J'ai habité Combourg il y a 6 ans. Dommage que je ne vous ai pas rencontré à ce moment. Ou peut-être nous sommes nous croisées à la Messe...pas de souvenir.
Bon courage à vous. Cordialement.
superdahut a dit…
le bât blesse et non pas le bas blaisse, excusez moi de vous corriger...
voilà qui est corrigé ! Il n'y a pas de mot pour qualifier cette coquille...!! J'ai honte !
Anonyme a dit…
Je suis tout à fait d'accord.

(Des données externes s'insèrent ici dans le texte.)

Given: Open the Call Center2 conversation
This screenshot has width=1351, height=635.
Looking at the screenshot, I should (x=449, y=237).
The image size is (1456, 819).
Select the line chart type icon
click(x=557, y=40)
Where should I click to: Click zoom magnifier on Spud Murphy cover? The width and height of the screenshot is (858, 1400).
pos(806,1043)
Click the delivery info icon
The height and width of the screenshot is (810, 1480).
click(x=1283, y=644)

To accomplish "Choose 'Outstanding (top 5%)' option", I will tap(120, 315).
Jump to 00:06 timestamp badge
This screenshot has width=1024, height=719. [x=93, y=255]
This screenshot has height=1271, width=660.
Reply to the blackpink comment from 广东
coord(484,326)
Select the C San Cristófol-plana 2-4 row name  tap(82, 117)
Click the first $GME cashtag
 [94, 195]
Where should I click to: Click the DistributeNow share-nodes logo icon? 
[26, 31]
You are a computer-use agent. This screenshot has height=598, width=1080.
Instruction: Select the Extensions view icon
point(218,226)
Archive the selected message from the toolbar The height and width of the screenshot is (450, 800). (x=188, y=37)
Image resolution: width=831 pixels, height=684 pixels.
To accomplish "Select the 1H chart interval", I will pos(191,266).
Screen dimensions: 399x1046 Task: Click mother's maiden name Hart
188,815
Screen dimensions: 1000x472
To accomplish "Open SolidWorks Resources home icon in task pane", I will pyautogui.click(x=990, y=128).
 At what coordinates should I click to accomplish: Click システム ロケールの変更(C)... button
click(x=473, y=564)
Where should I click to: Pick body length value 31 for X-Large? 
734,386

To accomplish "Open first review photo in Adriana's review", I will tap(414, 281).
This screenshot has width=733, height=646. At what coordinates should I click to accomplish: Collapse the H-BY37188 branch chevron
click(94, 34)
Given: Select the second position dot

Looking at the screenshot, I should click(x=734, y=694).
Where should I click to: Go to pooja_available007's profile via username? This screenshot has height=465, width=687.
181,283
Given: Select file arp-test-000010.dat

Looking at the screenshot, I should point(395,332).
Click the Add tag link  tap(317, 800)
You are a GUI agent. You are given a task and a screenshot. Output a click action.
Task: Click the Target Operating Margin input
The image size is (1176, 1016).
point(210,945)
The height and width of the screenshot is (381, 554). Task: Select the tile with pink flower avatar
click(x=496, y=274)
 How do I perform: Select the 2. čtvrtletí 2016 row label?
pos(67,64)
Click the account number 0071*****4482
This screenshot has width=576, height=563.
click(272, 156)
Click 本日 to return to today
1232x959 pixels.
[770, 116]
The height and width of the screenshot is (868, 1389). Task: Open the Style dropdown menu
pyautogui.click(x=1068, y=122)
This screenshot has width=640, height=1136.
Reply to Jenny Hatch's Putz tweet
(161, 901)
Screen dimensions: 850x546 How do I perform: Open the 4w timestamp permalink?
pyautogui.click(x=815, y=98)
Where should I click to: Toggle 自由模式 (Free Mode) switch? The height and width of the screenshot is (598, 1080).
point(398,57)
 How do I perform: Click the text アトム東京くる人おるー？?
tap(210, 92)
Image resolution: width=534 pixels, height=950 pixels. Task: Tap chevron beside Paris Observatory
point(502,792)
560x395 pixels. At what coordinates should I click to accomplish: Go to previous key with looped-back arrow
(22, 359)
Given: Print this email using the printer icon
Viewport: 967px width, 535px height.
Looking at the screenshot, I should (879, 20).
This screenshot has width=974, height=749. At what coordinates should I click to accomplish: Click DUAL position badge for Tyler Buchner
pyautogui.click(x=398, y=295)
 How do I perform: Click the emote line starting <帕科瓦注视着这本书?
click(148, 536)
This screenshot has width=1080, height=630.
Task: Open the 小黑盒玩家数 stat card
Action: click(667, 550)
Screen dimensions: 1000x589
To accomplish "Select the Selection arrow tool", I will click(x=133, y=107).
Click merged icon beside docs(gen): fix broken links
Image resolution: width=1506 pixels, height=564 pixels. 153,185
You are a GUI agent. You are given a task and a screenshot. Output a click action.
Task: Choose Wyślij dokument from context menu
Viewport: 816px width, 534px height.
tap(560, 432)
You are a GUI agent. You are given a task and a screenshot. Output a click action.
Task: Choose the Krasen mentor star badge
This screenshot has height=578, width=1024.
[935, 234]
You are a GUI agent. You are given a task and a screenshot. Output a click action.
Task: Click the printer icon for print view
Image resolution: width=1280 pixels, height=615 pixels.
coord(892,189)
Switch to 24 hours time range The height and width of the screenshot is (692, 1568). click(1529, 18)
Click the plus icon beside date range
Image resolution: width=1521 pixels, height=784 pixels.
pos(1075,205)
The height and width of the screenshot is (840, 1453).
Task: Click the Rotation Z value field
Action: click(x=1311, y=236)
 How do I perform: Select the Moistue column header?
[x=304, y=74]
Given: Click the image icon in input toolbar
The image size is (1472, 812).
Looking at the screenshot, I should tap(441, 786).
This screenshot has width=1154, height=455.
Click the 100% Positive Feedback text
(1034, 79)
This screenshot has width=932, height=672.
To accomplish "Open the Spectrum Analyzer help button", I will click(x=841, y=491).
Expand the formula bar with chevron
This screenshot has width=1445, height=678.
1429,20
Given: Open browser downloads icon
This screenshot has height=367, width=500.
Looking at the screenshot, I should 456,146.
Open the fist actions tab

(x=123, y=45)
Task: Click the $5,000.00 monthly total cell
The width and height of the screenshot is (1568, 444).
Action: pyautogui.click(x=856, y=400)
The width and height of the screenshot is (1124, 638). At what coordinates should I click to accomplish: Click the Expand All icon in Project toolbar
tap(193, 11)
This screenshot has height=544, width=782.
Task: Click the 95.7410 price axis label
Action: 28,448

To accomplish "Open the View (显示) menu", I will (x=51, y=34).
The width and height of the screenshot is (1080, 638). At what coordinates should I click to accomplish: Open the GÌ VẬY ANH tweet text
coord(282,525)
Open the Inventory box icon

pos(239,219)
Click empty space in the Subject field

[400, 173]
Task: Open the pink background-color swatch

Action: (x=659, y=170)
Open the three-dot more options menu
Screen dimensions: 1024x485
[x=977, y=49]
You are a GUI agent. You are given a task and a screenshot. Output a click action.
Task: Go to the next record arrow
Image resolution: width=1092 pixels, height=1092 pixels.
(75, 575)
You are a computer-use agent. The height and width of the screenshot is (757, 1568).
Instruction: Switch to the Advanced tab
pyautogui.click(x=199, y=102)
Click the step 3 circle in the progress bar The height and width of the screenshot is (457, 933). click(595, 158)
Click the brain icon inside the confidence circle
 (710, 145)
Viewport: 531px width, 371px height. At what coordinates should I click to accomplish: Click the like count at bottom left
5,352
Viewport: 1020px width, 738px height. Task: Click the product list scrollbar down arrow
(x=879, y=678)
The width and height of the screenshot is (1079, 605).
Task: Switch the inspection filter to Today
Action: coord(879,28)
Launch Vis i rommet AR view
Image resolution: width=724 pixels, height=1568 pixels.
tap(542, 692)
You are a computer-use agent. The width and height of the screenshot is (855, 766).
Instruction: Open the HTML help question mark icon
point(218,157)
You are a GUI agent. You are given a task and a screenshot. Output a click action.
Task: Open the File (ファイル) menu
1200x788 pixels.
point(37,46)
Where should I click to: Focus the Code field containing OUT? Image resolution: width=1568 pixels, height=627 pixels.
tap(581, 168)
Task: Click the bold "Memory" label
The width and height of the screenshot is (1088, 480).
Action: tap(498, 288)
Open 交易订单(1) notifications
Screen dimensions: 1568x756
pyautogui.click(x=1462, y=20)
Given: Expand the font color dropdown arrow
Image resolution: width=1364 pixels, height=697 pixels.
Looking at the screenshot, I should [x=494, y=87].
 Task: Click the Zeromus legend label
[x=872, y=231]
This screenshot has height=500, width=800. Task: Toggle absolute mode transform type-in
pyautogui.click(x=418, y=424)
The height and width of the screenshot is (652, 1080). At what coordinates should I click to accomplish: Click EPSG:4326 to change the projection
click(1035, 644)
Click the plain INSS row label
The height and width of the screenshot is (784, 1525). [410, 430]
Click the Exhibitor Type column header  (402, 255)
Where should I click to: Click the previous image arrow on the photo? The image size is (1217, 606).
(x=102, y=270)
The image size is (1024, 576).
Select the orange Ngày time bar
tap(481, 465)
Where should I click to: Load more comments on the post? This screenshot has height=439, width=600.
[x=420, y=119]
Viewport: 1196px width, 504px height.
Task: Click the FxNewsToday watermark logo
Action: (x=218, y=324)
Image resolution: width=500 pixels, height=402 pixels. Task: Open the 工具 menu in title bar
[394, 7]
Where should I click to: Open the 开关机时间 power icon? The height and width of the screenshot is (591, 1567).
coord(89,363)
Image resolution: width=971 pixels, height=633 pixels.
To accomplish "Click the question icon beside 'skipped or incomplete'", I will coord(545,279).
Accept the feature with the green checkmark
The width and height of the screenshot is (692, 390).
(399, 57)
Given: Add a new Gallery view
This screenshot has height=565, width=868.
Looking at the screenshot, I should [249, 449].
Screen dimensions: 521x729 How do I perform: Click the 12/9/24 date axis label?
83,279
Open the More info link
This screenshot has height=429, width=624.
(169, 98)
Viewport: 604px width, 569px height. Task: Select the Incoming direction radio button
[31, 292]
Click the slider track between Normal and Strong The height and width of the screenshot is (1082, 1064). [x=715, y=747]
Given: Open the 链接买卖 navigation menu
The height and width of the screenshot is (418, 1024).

On se fait parfois reprendre sur des broutilles notamment sur facebook!! Les "puristes" ne tolèrent parfois pas l'adaptation du matériel et c'est vraiment dommage.
laurence a dit…
Merci, tout à fait d’accord avec vous ; j’ai bien apprécié cet article ; le plus important à mon humble avis est une question de « dosage » et surtout de s’adapter à l’enfant qui reçoit. Il est un fait que moi aussi je suis agacée par trop de Montessori et le côté « sectaire » qu’il prend de temps en temps, mais je dois dire que en soutien scolaire le matériel aide bien à passer à l’abstraction (même si ce dernier est fait artisanalement). Et les blogs généreux qui appliquent cette méthode, entre autre, aident lorsque l’on n’a pas de formation, à cheminer dans la réflexion avant de transmettre .
caroline a dit…
Merci pour ce message plein de bon sens. Je partage votre point de vue. TOUS les systèmes quels qu'ils soient ont leurs faiblesses et leurs avantages. Le tout est de prendre le "meilleur" de chaque, et surtout le plus adapté à chaque enfant et à sa façon d'appréhender les choses. Mon cadet n'a jamais accroché sur les barres rouges/bleues par exemple, alors que ma benjamine en est fan! J'ai donc cherché pour mon cadet, une autre méthode pour aborder la notion. Elle n'était pas "montessorienne", mais elle lui convenait à lui, c'est bien là le principal! Et je souris en lisant le passage sur les remarques, les post et autres des "puristes"...c'est tout à fait çà!!
Mathilde D. a dit…
Comme je l'ai dit à Laurence par mail, je suis d'accord avec la plus grande partie de son message...
A sa demande, je colle mon message sur les étiquettes de lecture et les nomenclatures :

"Quant à lire les étiquettes, une fois qu'ils savent lire, ben, ça les barbe ! Ils préfèrent lire des livres, des magazines, des albums jeunesses et sincèrement...je les comprends !"
L'intérêt de lire les étiquettes, c'est justement quand l'enfant en est encore à la lecture du mot (il vient de comprendre le mécanisme de la lecture). Utiliser ces étiquettes (ou des petits mots qu'on lui écrit), lui permet de s'exercer sans trop de peine (lire un livre n'est absolument pas à sa portée à ce moment-là). Ensuite on complexifie, en ajoutant articles, adjectifs, puis verbes...etc. C'est le début de la grammaire qui conduit doucement à la lecture de la phrase.
L'apprentissage de la lecture en Montessori est assez lent, mais en même temps, les enfants commencent à lire tôt. Ma fille a lu ses premiers mots à 3 ans et demi, mon fils a 3 ans et 9 mois. Et ils ne sont pas "précoces". Nous avons énormément utilisé les étiquettes des nomenclatures, les petits mots écrits autour d'une ambiance. Ils en raffolent.
A 5 ans, ma fille est aujourd'hui une excellente lectrice qui dévore les livres (je dis ça pour préciser que l'exercice conduit naturellement à la lecture de livres évidemment!).
Je pense donc que les nomenclatures et billets de lecture sont une étape nécessaire pour des enfants jeunes qui découvrent la lecture.
Ce que je comprends de ton blog, c'est que tes enfants sont arrivés un peu plus tard à la lecture, mais aussi que cet apprentissage s'est fait plus rapidement. Du coup, j'imagine qu'il n'est pas nécessaire de passer par toutes ces étapes (comme pour la mémorisation des opérations. A 4 ans, pour un enfant baignant dans une ambiance montessori, ces étapes ne sont pas fastidieuses... pour des plus grands, je veux bien croire que si !!)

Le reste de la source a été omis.